Palaeosaniwa is an extinct genus of carnivorous lizard from the Late Cretaceous of North America. The type (and only) species, Palaeosaniwa canadensis, given by Charles Whitney Gilmore in 1928, means "ancient Saniwa from Canada".

== Description ==
Palaeosaniwa is among the largest terrestrial lizards known from the Mesozoic era, with an estimated body mass of 6 kg and a snout–vent length about 82 cm. Its total body length would have been around 1–2 m, smaller than the adult Komodo dragon and other Mesozoic lizards of East Asia (Asprosaurus and Chianghsia). Some specimens attributed to cf. P. canadensis is estimated to have skull length up to 15 cm which is comparable to a young specimen of komodo dragon around 1.6 m long. It is similar to modern varanid lizards (particularly the Komodo dragon) in having bladelike teeth with minute serrations. These teeth would have been effective for seizing and cutting large prey items, and suggest that Palaeosaniwa fed on other vertebrates. Adult Palaeosaniwa would have been large enough to prey on any of the avialans or mammals known from the time, small non-avian dinosaurs, and the eggs and juveniles of large dinosaurs.

==Distribution==
Palaeosaniwa was originally described from the late Campanian of Alberta. More recently it has been reported from the late Campanian of Montana, and the late Maastrichtian of Montana and Wyoming. It is known primarily from isolated teeth and vertebrae, but two partial skeletons have also been discovered. The type species, P. canadensis, is from Alberta.
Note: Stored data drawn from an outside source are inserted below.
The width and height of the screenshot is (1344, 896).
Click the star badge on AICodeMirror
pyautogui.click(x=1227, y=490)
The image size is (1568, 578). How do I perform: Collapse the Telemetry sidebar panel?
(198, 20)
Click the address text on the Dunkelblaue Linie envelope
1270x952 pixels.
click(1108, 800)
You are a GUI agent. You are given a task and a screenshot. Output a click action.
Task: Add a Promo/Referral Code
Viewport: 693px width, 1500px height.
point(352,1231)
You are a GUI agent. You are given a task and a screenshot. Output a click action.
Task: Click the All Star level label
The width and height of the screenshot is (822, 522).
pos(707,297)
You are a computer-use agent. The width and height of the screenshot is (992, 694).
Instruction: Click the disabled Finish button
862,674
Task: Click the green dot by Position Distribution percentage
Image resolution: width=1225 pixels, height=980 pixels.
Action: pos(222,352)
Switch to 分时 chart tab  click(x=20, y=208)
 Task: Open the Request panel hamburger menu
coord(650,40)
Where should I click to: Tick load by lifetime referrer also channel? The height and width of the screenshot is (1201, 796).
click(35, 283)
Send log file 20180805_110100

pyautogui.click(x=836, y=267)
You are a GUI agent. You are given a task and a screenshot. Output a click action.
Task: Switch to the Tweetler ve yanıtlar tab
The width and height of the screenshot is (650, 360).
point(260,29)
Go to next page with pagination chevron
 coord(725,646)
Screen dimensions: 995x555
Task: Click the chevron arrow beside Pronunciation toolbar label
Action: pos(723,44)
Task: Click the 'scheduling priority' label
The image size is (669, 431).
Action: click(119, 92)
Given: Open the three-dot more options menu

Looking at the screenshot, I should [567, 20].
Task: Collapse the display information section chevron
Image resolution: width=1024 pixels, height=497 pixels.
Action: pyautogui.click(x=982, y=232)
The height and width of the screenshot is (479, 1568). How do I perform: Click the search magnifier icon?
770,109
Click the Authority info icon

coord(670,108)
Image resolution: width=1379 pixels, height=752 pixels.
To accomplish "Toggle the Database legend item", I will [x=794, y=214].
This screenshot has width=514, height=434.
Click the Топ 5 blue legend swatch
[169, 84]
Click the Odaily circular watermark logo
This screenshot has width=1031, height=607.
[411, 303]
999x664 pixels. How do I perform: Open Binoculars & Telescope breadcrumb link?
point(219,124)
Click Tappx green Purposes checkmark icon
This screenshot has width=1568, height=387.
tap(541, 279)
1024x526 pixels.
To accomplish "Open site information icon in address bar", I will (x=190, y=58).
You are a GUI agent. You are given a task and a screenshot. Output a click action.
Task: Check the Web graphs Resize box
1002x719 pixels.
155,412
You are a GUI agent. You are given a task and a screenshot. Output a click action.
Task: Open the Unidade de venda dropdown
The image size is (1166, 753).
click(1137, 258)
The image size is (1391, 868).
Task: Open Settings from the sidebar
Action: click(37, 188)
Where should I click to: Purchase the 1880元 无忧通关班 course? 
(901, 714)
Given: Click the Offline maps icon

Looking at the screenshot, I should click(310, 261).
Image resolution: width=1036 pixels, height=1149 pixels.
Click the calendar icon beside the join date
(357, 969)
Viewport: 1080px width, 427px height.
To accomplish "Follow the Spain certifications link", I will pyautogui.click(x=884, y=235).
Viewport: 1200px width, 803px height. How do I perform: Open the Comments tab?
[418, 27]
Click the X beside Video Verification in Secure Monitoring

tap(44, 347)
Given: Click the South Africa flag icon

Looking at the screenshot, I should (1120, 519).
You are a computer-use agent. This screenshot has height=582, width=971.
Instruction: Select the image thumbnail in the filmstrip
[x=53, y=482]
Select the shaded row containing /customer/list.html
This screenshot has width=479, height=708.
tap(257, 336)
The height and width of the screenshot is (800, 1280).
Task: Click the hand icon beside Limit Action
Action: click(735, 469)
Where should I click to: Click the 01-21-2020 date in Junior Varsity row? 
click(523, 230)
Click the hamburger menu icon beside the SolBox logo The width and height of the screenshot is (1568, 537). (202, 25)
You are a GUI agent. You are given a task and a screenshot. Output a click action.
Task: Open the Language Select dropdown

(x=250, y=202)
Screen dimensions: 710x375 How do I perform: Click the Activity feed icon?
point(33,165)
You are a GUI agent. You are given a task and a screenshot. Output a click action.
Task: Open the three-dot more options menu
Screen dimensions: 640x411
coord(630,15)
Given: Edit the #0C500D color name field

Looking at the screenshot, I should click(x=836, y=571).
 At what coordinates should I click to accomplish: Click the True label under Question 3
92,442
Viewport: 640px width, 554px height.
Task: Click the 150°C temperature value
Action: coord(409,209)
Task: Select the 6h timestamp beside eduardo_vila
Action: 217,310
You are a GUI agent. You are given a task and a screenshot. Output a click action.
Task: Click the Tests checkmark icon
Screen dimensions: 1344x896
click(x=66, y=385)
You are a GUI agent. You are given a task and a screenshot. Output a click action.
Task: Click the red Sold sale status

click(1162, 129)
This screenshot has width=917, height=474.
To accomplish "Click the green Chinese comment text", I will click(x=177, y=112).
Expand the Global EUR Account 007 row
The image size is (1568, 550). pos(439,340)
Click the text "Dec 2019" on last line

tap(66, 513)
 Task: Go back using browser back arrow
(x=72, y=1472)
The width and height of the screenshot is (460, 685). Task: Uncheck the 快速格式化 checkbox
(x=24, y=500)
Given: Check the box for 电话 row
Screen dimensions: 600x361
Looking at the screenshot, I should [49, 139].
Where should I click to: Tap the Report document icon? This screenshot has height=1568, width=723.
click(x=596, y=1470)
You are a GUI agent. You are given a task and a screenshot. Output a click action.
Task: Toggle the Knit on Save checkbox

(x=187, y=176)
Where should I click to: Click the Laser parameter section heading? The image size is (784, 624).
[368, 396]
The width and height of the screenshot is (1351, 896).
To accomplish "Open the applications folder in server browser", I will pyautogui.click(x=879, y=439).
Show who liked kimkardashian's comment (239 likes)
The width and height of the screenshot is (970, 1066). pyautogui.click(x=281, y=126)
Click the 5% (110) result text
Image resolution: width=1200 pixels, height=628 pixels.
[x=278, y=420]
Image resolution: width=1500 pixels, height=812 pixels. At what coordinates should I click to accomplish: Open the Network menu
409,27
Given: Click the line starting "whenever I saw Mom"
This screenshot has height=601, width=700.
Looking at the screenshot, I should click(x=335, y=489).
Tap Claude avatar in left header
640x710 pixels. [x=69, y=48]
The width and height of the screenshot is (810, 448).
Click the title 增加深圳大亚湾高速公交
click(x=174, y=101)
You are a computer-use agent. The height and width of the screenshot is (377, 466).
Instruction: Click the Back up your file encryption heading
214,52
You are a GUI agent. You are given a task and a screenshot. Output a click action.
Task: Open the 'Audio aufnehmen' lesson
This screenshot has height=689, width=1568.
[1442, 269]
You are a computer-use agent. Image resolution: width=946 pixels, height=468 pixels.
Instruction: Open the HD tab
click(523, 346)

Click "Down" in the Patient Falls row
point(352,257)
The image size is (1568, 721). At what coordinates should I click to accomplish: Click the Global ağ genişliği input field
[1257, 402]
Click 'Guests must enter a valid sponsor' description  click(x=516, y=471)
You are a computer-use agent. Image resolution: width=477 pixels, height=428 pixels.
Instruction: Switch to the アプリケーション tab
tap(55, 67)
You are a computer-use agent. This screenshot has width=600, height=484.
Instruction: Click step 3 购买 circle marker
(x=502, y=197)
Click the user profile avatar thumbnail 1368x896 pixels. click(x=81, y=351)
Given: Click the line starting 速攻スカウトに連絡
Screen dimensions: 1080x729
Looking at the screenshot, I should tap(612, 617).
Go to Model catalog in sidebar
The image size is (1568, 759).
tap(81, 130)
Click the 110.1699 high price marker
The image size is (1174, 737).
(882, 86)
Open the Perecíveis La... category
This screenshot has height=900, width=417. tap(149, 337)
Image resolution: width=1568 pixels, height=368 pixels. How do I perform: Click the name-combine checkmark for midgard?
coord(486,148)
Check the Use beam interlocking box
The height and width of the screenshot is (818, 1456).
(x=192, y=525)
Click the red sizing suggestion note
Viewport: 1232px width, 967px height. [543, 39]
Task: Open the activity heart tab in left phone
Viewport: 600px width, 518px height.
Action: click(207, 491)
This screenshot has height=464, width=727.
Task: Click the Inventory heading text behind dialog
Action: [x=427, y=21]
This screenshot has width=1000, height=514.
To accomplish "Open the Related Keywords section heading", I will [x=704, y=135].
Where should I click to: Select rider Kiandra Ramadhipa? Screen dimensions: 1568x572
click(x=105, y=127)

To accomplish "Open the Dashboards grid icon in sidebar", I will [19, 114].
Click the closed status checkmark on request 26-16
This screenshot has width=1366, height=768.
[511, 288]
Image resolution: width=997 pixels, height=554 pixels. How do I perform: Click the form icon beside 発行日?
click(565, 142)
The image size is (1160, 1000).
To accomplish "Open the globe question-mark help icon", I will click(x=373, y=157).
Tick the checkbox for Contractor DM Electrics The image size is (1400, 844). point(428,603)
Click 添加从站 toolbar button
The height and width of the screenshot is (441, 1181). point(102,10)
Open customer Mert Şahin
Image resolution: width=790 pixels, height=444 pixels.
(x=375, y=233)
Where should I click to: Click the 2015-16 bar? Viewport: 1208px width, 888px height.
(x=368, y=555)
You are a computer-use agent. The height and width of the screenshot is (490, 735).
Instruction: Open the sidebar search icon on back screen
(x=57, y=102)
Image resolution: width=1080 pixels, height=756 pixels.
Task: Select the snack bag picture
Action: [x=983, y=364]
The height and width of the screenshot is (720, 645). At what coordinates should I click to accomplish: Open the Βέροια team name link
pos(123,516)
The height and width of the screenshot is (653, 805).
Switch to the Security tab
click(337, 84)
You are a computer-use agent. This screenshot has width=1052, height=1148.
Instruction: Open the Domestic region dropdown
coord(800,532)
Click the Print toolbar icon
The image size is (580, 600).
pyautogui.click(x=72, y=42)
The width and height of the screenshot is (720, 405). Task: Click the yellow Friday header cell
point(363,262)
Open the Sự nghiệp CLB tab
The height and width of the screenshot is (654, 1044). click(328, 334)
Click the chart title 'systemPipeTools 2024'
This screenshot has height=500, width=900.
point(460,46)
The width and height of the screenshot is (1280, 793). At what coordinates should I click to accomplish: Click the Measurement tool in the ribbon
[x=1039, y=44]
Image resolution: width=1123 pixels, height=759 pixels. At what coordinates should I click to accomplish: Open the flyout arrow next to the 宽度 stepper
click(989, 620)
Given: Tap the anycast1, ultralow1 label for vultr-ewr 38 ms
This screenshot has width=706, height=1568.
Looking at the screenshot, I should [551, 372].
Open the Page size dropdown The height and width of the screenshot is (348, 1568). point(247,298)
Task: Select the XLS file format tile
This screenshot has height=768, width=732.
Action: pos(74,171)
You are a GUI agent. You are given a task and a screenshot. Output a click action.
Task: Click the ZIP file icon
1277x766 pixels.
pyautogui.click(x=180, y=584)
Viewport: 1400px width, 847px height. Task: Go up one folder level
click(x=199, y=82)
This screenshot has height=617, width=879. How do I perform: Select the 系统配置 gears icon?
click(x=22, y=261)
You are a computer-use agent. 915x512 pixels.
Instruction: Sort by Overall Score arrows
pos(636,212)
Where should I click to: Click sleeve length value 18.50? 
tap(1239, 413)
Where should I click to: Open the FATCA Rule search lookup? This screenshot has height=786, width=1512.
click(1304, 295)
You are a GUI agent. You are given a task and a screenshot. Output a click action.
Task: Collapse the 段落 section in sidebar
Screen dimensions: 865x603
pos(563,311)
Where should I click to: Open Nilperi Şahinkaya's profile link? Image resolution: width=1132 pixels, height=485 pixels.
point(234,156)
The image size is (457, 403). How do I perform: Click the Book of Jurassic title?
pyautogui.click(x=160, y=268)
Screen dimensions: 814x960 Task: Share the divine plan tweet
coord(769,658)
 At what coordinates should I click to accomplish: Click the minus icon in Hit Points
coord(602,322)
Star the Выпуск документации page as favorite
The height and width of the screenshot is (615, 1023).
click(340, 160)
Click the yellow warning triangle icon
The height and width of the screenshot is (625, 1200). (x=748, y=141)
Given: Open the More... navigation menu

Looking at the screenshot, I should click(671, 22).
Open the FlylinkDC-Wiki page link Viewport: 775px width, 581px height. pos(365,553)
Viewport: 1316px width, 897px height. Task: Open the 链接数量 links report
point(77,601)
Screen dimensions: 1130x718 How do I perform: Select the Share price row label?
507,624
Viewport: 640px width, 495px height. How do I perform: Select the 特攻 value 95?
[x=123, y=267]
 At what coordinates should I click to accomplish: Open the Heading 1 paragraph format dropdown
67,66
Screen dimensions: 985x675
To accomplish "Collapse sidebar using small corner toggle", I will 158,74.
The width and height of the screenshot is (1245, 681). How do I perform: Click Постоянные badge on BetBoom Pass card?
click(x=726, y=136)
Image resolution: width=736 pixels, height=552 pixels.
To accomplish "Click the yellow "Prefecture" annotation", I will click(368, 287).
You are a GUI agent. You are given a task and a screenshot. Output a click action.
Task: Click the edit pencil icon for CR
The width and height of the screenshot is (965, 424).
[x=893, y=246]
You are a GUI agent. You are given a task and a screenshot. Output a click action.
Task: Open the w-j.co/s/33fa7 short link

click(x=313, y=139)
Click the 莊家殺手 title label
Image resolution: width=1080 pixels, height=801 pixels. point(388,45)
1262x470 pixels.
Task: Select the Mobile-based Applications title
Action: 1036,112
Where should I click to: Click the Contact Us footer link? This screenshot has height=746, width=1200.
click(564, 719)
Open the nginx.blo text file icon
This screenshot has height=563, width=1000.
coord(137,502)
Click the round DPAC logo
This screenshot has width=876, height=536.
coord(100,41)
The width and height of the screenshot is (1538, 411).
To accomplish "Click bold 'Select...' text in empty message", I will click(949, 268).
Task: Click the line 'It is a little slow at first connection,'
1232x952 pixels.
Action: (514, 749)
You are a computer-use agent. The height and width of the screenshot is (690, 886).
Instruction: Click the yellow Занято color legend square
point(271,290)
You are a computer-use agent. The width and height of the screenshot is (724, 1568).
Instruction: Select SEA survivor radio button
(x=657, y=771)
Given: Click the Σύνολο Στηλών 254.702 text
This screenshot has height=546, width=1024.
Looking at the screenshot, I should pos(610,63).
Although the Maastrichtian Palaeosaniwa has traditionally been referred to this species, it succeeds it by roughly ten million years. Given the distance in time between these animals, they are likely to represent distinct species, but the available fossils are too incomplete to be certain.

==Relationships==
Palaeosaniwa is a member of the Platynota, a group that includes the monitor lizards (Varanidae) and Gila monsters (Helodermatidae). Originally, it was thought to be a member of the Varanidae, but has also been interpreted as a relative of the Helodermatidae. The most recent analysis places Palaeosaniwa outside of either Varanidae or Helodermatidae, as a stem member of the Varanoidea. Its precise affinities remain poorly understood, but it may be related to other Late Cretaceous, North American carnivorous lizards such as Parasaniwa, Paraderma, Labrodioctes, and Cemeterius.